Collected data
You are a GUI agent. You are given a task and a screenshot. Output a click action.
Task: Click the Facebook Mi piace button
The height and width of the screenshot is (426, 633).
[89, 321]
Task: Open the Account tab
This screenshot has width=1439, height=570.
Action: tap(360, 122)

--

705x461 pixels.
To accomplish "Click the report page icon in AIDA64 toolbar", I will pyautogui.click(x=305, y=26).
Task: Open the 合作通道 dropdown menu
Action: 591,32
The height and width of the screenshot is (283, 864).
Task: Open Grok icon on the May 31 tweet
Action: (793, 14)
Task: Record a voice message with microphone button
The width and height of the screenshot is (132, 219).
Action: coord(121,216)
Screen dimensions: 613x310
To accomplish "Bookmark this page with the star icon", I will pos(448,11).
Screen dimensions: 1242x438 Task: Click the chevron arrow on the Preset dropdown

...

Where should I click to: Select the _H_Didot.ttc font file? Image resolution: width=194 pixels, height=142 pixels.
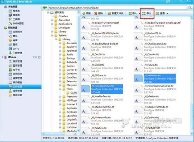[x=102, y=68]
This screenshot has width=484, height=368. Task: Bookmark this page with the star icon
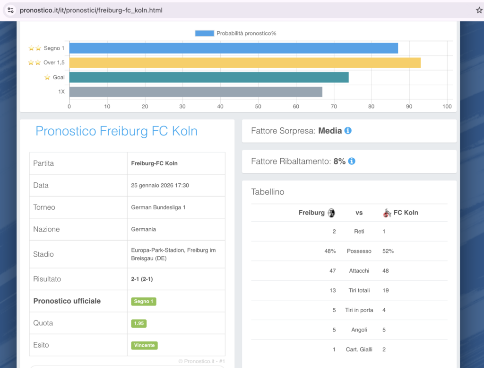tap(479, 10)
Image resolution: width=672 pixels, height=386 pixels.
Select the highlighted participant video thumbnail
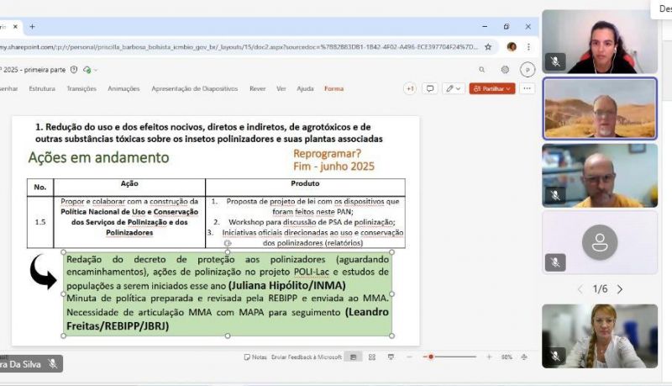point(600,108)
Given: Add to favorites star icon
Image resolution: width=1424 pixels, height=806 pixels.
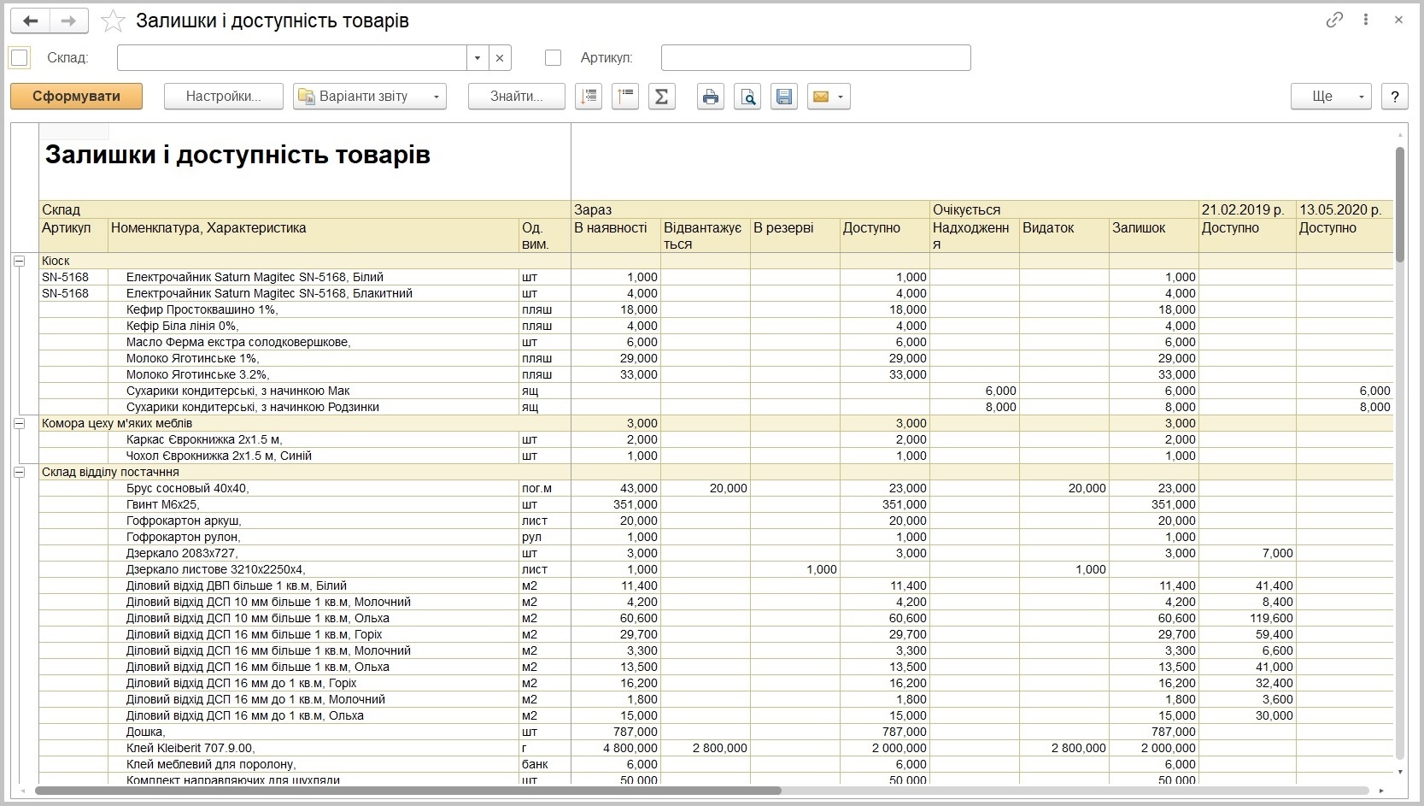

THE TASK
Quote the data above exactly from the line with "Image resolution: width=672" to the line with "Image resolution: width=1424", both ends counted, and nothing else. Pictures don't go in.

TASK OUTPUT
Image resolution: width=672 pixels, height=386 pixels.
Select the highlighted participant video thumbnail
point(600,108)
Given: Add to favorites star icon
Image resolution: width=1424 pixels, height=806 pixels.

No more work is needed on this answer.